In order to enter the kingdom, you must come in meekness, not pride. A proud man can't enter and once you're in the kingdom meekness continues to be your attitude as you look at God and as God becomes more and more wonderful as you study and learn more. 
 
And in order to enter the kingdom, you must hunger and thirst after righteousness. And once you're in the kingdom, you'll continue to hunger and thirst for more of that same righteousness. 
 
So it is both a condition for entrance and a characteristic of living in the kingdom. This is a description of coming in and living in His kingdom.
 
Now let's look at verse 6, this particular aspect. "Blessed are they who are hungering and thirsting after righteousness, for they shall be filled." 
 
Now this Beatitude speaks of a very strong desire. It speaks of driving pursuit. It speaks of a passionate force inside of us. An ambition, if you will.
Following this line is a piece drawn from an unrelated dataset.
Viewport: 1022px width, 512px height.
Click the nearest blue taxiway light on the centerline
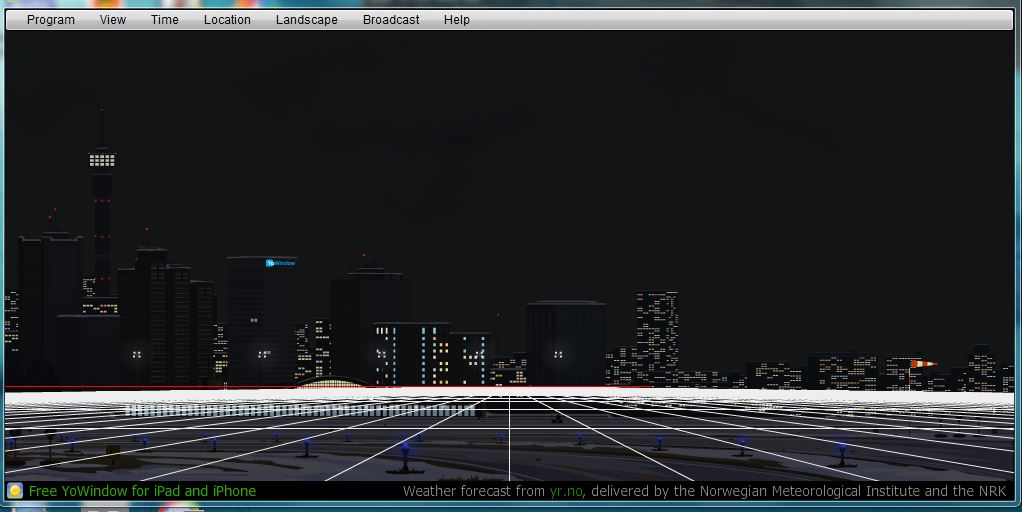coord(405,450)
There is nothing wrong with ambition if it's for the right thing. 
 
You say, what's the right thing? 
 
 
Jesus says, Righteousness. That's the right thing. "Happy are they who hunger and thirst after righteousness." 
 
Now this is a strong statement. Food and water are necessities, but so is righteousness. 
 
That's the first indication of this Beatitude. You need righteousness like you need food and water.  It isn't wrong to hunger. It isn't wrong to thirst. It is the most normal thing. It is the most common drive. It is the most necessary drive, and so it is with righteousness. Our physical life depends on food and water. Our spiritual life depends on righteousness. You can't live physically without food and water, and you'll never live spiritually without righteousness.
 
When you think of the physical aspect it will help give you an idea of the intensity that the words of Jesus have here.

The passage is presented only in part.